Clarice de Medeiros Chaves Ferreira

Ainda é comum que psicólogos e psicanalistas pensem que quem que deu a palavra final sobre a cientificidade da psicanálise foi Karl Popper. Karl Popper foi o filósofo que propôs o critério da falseabilidade para tentar diferenciar aquilo que seria científico, daquilo que não seria. Em seus principais livros, trouxe a psicanálise como um exemplo de teoria que não seria falseável, e, portanto, não se enquadraria na categoria de ciência. Suas críticas ainda são lembradas hoje, e seu critério de demarcação é tratado por alguns cientistas empíricos como se esse fosse o mais bem aceito em filosofia da ciência. Entretanto, não poderiam estar mais equivocados.

A filosofia da ciência avançou, e novas propostas foram feitas. Nem todos já se atualizaram sobre a questão; ainda existem psicólogos que não estão cientes às críticas feitas à teoria de Popper, e nem mesmo dos avanços obtidos com as propostas de demarcação contemporâneas. Do mesmo modo, existem psicanalistas que pensam que a única crítica existente, ou a única possibilidade de se avaliar o status científico da psicanálise seja com a teoria de Popper. Já está na hora da comunidade buscar uma atualização nesse sentido: qual é o status científico da psicanálise hoje, diante dos critérios de demarcação contemporâneos?

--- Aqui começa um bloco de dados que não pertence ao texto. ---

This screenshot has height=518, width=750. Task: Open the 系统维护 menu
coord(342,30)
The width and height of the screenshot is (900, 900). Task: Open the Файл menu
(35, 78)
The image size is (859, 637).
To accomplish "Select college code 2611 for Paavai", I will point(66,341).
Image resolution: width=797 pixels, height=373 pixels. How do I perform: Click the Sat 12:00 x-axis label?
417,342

Responder essa pergunta foi o objetivo do recém publicado artigo “Será a psicanálise uma pseudociência? Reavaliando a doutrina utilizando uma lista de multicritérios”, disponível em português e inglês. Nele, a psicanálise foi avaliada não mais a partir da proposta de Popper, mas sim da proposta de demarcação de Sven Ove Hansson. Hansson defende uma definição ampliada de ciência: não são mais apenas as ciências da natureza, ou as ciências empíricas, que são consideradas na categoria, mas todas aquelas que integram a comunidade de disciplinas do conhecimento. Assim, as humanidades, como a antropologia, linguística, filosofia, história e outras são consideradas como passíveis de produzirem teorias científicas, contanto que atendam a padrões de qualidade e utilizem os melhores métodos para produzir as afirmações mais epistemicamente justificadas sobre seus objetos de estudos.

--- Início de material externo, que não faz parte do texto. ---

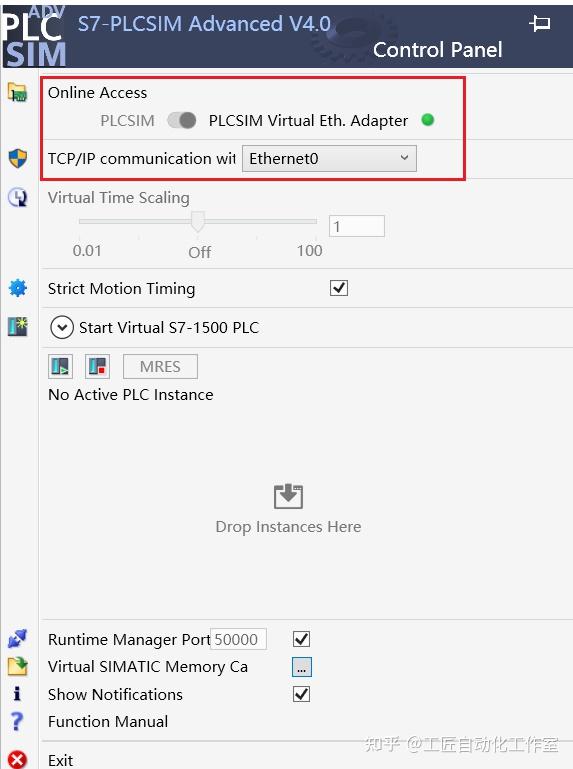Disable the Show Notifications checkbox
The image size is (573, 769).
pos(301,694)
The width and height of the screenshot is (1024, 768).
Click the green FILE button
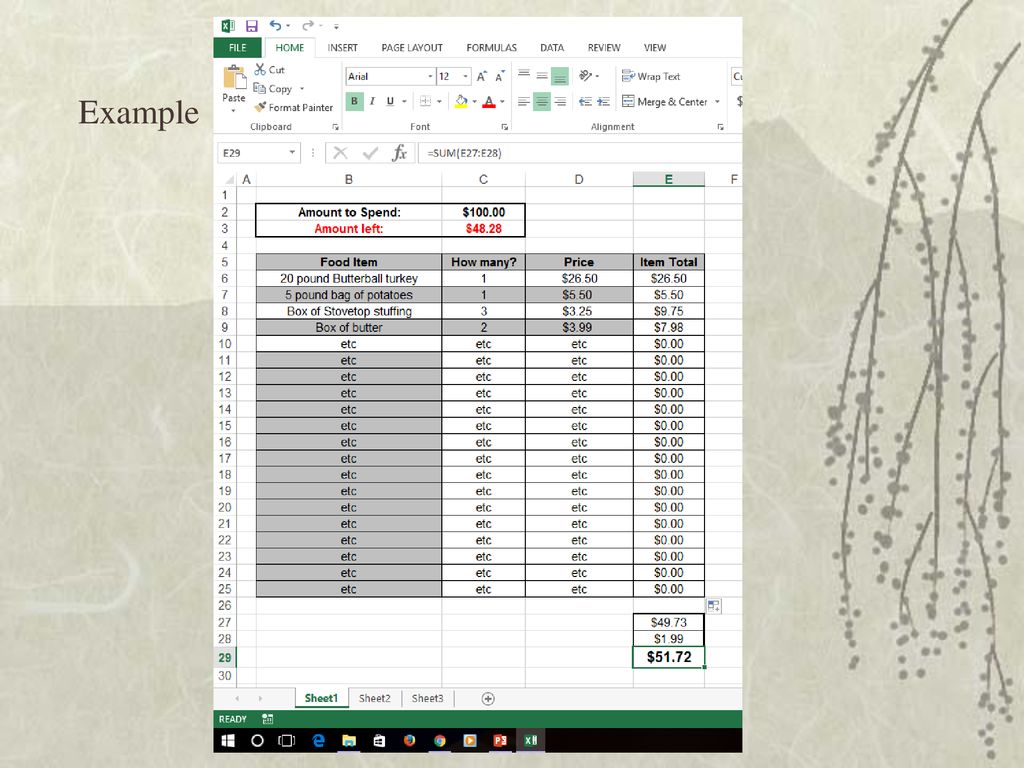[x=237, y=48]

Mesmo a partir do momento em que abandonamos a teoria de Popper, passamos a considerar que as humanidades podem ser ciências, e que diferentes métodos podem ser adotados para objetivos e objetos de estudos diferentes, isso não abre margem para pseudociências. Pelo contrário: a teoria de Hansson conta com, além de uma definição de pseudociências, também uma lista de multicritérios para identificá-las. A lista original conta com 7 critérios, que se tornaram oito com a adição proposta no mais novo artigo mencionado anteriormente. Uma lista como a de Hansson tem vantagens de identificar muitos outros aspectos problemáticos de doutrinas pseudocientíficas que não poderiam ser reduzidos apenas à sua não-falseabilidade, realizando uma avaliação mais ampla do que se podia fazer anteriormente. No final, a psicanálise acabou se enquadrando em todos os critérios de demarcação de pseudociências. Mesmo hoje, com os avanços feitos pelos filósofos, ainda podemos afirmar que ela é uma pseudociência.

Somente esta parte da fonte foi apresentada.